Suite au refus du Conseil économique, social et environnemental  (CESE) d’examiner les 700000 pétitions déposées par la «Manif pour tous» (lire Le Conseil économique, social et environnemental confirme le rejet de la pétition anti-mariage pour tous), plusieurs député-e-s de droite, avec à leur tête Marc Le Fur et Hervé Mariton – bien connus de celles et ceux qui ont suivi les débats sur le mariage pour tous à l’Assemblée –, ont déposé une proposition de loi qui vise à supprimer la troisième assemblée. Dans leur exposé des motifs, les député-e-s regrettent le refus du CESE d’examiner la pétition de la «Manif pour tous» et n’y vont pas par quatre chemins:

«Il y a lieu de s’interroger sur la pertinence d’une instance consultative qui refuse d’user des prérogatives que lui confère le texte suprême, faisant ainsi preuve d’incompétence négative, et dont l’activité, en dehors de la publication de rapports et de l’organisation de colloque est pour le moins réduite.
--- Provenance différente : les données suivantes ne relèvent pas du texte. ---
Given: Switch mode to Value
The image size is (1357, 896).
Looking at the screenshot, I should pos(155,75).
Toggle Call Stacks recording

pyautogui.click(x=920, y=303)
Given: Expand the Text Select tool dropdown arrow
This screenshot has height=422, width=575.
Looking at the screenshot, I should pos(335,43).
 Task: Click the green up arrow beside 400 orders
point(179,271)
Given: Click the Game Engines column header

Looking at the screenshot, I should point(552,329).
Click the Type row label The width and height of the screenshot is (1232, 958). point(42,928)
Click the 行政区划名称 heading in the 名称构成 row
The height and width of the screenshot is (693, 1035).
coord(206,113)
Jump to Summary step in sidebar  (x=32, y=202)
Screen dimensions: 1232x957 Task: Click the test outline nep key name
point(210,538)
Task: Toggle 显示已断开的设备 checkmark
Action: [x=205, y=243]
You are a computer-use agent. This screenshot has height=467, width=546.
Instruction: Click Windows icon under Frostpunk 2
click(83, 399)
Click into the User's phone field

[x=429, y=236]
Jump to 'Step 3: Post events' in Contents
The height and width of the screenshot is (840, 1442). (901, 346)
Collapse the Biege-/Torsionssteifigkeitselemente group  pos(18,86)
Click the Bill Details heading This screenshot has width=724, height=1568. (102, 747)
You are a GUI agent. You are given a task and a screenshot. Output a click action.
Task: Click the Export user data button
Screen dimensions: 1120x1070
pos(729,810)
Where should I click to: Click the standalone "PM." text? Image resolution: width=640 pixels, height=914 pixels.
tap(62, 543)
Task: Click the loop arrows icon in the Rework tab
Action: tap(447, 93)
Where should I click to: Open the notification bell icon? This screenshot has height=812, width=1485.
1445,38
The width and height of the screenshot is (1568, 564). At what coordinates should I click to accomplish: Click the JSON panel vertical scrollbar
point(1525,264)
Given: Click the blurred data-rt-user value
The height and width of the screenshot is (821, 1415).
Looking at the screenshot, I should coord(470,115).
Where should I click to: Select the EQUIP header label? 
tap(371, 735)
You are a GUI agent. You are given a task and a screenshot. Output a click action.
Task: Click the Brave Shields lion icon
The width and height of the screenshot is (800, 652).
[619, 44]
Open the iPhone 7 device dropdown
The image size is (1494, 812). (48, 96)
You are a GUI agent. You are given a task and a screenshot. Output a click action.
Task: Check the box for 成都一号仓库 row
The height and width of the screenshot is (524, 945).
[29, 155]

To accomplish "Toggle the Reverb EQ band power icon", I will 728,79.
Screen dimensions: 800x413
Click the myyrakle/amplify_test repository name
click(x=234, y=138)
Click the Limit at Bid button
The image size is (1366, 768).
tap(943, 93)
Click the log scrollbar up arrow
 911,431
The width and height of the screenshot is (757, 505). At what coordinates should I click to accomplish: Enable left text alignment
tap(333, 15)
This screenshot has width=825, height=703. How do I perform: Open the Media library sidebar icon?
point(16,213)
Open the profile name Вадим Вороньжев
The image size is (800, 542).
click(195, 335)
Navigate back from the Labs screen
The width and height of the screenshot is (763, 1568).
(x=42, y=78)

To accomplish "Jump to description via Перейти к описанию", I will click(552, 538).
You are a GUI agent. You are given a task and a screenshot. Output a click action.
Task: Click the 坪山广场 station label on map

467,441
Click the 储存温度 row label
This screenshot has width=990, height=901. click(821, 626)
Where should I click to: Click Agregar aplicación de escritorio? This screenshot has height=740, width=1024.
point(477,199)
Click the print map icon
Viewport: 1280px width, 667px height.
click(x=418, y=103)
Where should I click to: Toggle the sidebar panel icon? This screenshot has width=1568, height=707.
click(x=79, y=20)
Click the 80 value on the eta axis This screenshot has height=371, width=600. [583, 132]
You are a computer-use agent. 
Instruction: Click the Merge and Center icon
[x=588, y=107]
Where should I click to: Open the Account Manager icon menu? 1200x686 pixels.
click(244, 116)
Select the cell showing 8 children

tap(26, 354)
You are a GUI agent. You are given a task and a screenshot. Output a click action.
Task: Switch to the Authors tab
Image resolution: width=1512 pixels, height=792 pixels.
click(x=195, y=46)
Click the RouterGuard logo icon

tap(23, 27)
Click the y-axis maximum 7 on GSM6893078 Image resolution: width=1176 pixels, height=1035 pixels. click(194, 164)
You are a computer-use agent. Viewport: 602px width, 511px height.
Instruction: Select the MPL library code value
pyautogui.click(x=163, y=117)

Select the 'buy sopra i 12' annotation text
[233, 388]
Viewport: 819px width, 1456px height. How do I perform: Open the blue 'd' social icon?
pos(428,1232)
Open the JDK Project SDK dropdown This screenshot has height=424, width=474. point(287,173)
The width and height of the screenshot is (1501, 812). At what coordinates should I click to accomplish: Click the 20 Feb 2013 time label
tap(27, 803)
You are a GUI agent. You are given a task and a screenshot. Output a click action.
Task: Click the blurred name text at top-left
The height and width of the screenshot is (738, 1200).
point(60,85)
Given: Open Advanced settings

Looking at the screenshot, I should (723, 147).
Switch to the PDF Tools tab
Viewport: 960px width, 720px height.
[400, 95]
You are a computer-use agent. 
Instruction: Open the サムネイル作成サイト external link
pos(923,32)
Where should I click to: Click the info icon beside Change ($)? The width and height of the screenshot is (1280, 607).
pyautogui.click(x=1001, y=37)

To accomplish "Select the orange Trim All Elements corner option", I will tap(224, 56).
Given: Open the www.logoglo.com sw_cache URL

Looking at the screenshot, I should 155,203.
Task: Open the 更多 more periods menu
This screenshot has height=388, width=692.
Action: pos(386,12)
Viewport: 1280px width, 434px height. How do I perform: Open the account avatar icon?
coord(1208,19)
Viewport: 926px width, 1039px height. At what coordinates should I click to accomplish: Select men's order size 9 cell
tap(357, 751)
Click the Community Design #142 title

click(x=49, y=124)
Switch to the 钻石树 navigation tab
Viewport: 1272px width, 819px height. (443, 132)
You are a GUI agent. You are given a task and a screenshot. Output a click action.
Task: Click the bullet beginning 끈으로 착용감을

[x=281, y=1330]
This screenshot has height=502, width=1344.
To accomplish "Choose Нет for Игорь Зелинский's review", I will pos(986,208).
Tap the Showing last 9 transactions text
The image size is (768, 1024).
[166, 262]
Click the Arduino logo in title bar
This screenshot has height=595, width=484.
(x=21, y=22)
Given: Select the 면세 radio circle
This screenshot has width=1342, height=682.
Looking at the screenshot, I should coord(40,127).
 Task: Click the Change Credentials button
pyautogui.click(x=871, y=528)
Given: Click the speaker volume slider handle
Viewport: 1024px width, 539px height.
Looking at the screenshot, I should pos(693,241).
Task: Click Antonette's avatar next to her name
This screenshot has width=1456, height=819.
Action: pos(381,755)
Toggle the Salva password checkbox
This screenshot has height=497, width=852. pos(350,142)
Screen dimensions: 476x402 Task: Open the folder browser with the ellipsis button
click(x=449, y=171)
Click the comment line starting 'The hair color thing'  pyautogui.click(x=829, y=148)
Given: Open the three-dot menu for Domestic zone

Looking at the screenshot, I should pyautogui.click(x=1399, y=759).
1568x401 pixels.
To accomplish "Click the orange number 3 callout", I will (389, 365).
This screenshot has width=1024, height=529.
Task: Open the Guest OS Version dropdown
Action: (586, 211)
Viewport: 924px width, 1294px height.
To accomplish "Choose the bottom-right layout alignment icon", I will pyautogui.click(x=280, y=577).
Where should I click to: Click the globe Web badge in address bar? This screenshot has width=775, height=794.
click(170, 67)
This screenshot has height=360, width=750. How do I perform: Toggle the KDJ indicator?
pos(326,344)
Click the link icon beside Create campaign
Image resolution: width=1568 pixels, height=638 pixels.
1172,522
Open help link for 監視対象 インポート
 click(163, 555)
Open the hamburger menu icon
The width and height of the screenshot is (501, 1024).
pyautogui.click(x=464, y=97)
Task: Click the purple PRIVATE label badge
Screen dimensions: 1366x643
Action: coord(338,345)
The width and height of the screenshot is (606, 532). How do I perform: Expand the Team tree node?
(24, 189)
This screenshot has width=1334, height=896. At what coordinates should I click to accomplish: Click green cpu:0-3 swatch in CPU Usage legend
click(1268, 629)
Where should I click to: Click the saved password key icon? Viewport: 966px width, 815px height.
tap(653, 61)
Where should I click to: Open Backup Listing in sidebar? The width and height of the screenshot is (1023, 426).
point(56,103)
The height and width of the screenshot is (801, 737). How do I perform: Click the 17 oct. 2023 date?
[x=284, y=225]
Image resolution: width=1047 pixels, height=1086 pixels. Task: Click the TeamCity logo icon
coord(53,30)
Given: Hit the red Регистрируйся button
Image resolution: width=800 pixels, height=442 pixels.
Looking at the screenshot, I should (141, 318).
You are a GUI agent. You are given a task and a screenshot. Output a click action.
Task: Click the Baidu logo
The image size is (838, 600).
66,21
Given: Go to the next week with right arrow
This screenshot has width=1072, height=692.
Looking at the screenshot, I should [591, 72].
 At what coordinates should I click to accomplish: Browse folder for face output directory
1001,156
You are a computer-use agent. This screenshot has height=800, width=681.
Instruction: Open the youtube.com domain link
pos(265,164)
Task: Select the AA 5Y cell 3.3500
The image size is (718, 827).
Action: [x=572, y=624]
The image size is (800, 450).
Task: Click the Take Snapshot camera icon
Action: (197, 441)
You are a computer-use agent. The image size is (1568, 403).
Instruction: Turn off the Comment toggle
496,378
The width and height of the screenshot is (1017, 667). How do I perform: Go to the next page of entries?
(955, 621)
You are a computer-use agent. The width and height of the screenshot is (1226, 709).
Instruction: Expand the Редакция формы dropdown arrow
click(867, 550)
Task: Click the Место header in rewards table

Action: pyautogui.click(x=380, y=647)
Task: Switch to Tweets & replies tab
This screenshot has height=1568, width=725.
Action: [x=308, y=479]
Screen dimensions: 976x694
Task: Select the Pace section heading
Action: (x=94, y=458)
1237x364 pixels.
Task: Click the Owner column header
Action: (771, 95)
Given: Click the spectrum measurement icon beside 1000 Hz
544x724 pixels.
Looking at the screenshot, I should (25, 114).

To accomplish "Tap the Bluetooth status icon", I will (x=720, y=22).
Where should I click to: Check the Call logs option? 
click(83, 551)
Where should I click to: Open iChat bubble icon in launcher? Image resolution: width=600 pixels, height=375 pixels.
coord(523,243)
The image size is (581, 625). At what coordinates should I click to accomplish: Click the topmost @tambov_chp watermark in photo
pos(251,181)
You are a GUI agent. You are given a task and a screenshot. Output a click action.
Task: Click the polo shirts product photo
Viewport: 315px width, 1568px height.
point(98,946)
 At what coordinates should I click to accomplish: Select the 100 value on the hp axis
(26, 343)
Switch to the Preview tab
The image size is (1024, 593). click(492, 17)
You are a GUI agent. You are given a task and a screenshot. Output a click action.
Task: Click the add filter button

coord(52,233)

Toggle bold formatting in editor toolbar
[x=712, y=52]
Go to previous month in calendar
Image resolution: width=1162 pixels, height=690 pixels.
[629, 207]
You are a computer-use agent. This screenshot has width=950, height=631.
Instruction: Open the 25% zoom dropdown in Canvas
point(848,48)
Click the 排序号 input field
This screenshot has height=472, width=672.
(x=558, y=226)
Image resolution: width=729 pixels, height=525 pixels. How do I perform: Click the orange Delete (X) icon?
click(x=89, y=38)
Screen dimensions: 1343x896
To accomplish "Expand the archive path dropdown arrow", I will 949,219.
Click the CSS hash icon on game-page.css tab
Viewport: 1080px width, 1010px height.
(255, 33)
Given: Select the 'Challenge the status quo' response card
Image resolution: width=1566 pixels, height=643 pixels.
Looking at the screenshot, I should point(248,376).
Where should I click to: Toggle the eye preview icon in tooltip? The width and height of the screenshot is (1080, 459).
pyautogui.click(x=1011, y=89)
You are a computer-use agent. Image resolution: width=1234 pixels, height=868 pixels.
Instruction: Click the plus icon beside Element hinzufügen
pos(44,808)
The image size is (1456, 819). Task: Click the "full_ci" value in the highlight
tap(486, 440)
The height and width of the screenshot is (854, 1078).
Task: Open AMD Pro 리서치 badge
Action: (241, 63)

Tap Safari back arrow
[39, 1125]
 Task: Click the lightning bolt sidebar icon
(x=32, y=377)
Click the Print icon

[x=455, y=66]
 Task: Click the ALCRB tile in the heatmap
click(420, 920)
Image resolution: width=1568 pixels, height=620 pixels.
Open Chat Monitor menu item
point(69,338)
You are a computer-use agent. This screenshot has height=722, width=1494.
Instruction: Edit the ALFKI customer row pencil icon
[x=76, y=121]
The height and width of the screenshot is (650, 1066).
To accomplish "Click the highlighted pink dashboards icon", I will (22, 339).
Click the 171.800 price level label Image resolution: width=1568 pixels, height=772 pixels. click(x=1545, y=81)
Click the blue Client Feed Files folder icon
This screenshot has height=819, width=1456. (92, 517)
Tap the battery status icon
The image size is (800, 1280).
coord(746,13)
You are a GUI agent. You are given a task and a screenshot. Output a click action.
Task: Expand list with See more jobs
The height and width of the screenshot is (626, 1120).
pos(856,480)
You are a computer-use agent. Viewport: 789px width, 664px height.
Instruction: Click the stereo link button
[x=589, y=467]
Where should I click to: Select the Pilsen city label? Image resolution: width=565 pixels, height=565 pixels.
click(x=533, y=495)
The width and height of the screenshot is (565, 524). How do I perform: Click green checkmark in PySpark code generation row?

Depuis son renouvellement en 2010, le CESE n’a en effet été saisi qu’à 11 reprises par le Gouvernement, soit une moyenne de trois saisine par an!), et de fait sa principale activité est l’organisation de colloques (475 en trois ans!). Doté d’un budget de 38 millions d’euros par an comportant 233 membres issus de la société civile dont la rémunération brute mensuelle s’élève à 3768 euros et les primes brutes de séance de section à 289,59 euros par séance, cette instance consultative n’apporte en réalité rien au débat public.»

Rappelons que si le CESE a considéré que la pétition de la «Manif pour tous» était irrecevable, il n’en a pas moins décidé de s’autosaisir des conséquences éventuelles du texte de loi. On peut également souligner que la suppression du CESE n’est pas un combat nouveau pour Hervé Mariton, qui la demandait déjà en 2010 (lire Mariton: «Il faut supprimer le Conseil économique et social»).